▸ WORK TO COMPLETE:
Substitute "desktop agent" for "GUI agent" in everything from the line containing "Where should I click to: Open the Dashboard" down to the line containing "I will coord(1053,698).", changing nothing else, and give back only those lines.
++++ DATA ROWS
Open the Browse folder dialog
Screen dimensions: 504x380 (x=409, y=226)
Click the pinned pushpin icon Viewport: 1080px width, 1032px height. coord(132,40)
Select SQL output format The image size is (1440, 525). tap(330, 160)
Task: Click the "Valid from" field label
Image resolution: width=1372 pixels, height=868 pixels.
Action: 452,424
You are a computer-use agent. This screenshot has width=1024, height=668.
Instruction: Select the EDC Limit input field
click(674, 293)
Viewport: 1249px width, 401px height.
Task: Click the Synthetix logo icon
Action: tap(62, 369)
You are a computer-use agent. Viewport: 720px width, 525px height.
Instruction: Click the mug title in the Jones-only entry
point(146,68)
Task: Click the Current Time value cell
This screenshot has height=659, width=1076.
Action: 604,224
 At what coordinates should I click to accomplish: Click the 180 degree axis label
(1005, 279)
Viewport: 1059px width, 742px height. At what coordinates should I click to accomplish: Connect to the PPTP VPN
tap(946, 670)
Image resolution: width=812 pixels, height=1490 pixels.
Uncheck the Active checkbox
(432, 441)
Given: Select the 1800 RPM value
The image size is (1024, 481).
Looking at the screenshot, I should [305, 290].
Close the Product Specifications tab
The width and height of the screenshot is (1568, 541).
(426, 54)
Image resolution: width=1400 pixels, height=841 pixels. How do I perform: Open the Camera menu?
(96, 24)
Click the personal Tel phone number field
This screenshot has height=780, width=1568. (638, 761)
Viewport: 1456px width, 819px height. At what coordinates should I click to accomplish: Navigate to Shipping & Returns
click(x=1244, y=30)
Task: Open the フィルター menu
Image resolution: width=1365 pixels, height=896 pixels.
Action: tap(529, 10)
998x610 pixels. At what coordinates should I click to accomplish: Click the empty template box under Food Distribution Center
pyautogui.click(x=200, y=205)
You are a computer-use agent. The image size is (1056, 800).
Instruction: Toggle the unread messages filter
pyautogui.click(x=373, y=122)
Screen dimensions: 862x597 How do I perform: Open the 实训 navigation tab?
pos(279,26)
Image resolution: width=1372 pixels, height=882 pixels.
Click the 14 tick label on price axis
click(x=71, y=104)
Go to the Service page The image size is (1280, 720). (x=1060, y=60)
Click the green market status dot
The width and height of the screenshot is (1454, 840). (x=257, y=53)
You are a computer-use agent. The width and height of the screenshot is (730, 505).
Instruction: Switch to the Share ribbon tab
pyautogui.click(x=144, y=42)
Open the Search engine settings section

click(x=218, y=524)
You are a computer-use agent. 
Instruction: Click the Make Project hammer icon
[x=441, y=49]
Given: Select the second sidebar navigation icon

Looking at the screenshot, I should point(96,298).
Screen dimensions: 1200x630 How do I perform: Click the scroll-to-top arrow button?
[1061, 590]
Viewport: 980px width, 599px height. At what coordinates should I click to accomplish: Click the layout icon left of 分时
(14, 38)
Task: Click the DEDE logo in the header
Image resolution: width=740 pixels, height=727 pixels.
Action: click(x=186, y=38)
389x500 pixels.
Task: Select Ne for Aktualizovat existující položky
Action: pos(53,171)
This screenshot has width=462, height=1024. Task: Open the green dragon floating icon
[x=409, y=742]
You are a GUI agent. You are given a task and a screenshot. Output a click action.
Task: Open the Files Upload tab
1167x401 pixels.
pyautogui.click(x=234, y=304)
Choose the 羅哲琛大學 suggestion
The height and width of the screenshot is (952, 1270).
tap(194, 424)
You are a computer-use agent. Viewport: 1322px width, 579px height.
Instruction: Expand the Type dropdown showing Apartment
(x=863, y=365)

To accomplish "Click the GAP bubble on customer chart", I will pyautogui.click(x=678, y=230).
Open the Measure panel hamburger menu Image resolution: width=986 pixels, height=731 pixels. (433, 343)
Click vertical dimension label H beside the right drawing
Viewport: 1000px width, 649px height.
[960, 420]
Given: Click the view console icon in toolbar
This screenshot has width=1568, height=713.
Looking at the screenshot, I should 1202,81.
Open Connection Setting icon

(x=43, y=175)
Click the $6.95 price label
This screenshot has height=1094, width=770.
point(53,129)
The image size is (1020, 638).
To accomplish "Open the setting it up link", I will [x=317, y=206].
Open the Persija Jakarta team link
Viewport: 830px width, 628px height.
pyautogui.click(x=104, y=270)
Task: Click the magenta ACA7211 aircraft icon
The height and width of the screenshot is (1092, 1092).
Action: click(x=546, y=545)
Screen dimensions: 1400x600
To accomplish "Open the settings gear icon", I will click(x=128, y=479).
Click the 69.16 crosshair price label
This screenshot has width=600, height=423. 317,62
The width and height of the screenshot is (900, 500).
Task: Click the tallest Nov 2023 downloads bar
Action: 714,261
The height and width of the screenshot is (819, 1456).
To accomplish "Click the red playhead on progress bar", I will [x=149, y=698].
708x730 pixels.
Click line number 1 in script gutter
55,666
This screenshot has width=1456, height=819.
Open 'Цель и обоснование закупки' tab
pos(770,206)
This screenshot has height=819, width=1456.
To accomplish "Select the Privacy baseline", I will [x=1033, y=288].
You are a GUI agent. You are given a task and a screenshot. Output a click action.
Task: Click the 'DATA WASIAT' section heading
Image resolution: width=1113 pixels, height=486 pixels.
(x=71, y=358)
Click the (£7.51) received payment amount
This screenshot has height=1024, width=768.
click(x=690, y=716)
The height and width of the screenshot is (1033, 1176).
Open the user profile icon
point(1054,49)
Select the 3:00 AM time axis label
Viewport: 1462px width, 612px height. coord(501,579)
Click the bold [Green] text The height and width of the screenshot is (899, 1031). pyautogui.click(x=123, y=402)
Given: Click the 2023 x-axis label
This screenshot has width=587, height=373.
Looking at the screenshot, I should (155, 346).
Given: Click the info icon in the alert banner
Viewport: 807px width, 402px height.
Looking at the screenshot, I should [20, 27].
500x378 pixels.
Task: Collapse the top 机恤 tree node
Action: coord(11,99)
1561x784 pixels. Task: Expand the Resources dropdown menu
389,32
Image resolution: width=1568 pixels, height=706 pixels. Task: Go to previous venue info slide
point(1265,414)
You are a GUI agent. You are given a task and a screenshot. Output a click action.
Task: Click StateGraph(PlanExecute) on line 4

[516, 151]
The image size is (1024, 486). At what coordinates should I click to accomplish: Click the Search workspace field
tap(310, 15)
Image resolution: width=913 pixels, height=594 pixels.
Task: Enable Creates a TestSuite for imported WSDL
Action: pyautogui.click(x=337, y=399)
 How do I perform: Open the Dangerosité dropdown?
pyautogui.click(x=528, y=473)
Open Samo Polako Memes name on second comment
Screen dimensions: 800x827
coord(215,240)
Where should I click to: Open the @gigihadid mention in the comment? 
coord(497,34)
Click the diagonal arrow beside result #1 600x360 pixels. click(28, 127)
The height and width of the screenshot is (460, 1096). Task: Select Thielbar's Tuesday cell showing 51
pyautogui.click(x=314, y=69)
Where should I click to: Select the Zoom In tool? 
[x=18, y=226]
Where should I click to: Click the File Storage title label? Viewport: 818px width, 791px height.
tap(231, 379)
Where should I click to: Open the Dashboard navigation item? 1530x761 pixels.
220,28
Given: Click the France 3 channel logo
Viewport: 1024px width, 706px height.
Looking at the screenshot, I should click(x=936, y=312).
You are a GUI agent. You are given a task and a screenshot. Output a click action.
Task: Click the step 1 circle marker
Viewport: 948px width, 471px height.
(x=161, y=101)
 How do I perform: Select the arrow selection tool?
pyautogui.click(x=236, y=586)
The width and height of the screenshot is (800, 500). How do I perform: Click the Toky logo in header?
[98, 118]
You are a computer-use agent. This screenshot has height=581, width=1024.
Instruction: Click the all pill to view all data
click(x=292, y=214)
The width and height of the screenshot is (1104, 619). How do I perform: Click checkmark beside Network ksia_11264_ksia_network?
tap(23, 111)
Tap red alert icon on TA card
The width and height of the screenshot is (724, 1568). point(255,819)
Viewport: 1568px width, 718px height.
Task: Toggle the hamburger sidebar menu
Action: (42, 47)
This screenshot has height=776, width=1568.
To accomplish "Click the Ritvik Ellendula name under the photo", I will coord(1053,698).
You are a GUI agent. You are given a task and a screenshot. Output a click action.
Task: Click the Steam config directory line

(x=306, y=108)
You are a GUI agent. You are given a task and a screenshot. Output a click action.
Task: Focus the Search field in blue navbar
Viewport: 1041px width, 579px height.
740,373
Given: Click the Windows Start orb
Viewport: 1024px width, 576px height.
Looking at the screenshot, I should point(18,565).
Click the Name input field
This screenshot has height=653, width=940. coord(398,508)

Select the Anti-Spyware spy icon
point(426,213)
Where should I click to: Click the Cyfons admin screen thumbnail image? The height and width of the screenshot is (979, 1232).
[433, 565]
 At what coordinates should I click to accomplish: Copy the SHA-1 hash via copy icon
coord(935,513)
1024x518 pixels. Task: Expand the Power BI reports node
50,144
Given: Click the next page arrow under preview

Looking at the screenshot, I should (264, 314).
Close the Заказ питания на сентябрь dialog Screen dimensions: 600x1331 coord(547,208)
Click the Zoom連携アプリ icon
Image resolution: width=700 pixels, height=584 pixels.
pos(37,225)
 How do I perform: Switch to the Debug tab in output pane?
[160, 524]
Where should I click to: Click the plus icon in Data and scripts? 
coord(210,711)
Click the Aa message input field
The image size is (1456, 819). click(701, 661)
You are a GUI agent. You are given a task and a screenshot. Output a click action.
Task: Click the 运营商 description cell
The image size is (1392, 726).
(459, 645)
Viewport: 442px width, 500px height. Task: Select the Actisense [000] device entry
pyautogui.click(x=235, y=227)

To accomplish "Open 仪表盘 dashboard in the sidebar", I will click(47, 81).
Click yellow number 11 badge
++++++++
▸ EXERCISE OUTPUT:
Where should I click to: Open the Dashboard navigation item? 1530x761 pixels.
220,28
Given: Click the France 3 channel logo
Viewport: 1024px width, 706px height.
Looking at the screenshot, I should click(x=936, y=312).
You are a desktop agent. You are given a task and a screenshot. Output a click action.
Task: Click the step 1 circle marker
Viewport: 948px width, 471px height.
(x=161, y=101)
 How do I perform: Select the arrow selection tool?
pyautogui.click(x=236, y=586)
The width and height of the screenshot is (800, 500). How do I perform: Click the Toky logo in header?
[98, 118]
You are a computer-use agent. This screenshot has height=581, width=1024.
Instruction: Click the all pill to view all data
click(x=292, y=214)
The width and height of the screenshot is (1104, 619). How do I perform: Click checkmark beside Network ksia_11264_ksia_network?
tap(23, 111)
Tap red alert icon on TA card
The width and height of the screenshot is (724, 1568). point(255,819)
Viewport: 1568px width, 718px height.
Task: Toggle the hamburger sidebar menu
Action: (42, 47)
This screenshot has height=776, width=1568.
To accomplish "Click the Ritvik Ellendula name under the photo", I will coord(1053,698).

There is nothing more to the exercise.